Stephenson, whose books (including Snow Crash and Cryptonomicon), have done more to help us envision the future than just about anyone writing speculative fiction, was the headliner at the annual Blockstack Summit in San Francisco today. He was interviewed on stage by the entrepreneur Naval Navikant, and by us, separately.
“Snow Crash is my most re-read novel of all times,” Navikant said on stage, adding that if you haven’t read it, “you should probably stop whatever you’re doing and pick it up right now.”
“Thank you for being a profit center,” Stephenson quipped.
It turns out that Stephenson isn’t much into crypto these days, despite being the first sci-if guy to imagine data havens and digital cash, in 1999, in the bestselling Cryptonomicon.
As a fiction writer, he told Decrypt, “when you’re on a particular project, you imbibe a large amount of information about that project, and then you sort of walk away. I wouldn’t say I totally walked away from crypto. But it was definitely pushed down my stack far enough that when blockchain started I was aware of it, but I didn’t really jump on it and follow it. I actually sort of got behind.”
And now?
“I’m still kind of the same. When I hear ‘blockchain combined with money’ my eyes sort of glaze over… It’s not very interesting.”
A lot of blockchain-based stuff is said, is “just over engineered.
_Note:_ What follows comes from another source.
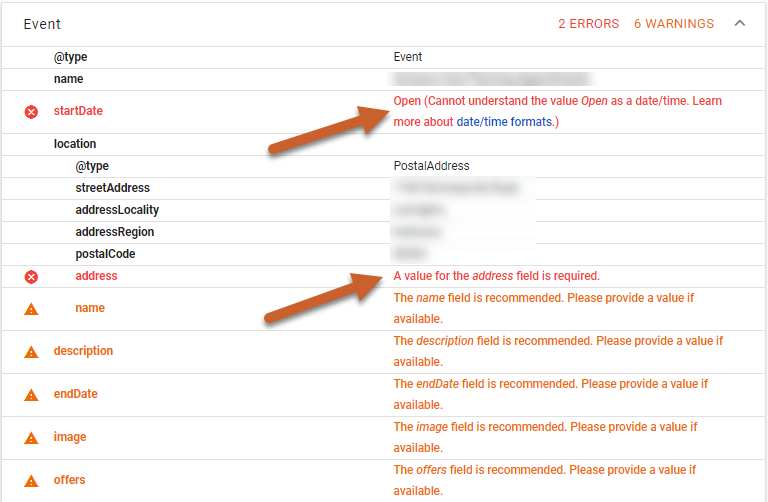768x502 pixels.
Task: Click the name warning triangle icon
Action: [31, 309]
I mean, if the point is to just have a distributed ledger, is there a way we can do that without building giant server farms to do weird calculations with numbers?”
He added that there were blockchain-related things that are indeed worthy of pursuit. “I’m interested in almost anything other than money as a way to use blockchain.”
In his latest book, Fall, Stephenson refers to the Internet as the Miasma or the Din. The Internet did not turn out the way many people had hoped in the 1990s when it was first catching on with consumers. Now it’s filled with “alternative realities” and filter bubbles that people live in, often finding lies and bad data to support their dumb ideas.
Stephenson said that a lot of the dystopia we’re in now was presaged in the 1990s by great cryptographers such as Matt Blaze, who had posited an online encyclopedia rife with bad information. “We ended up with that version of the Internet in which people still take everything at face value… Your filters just fall away.”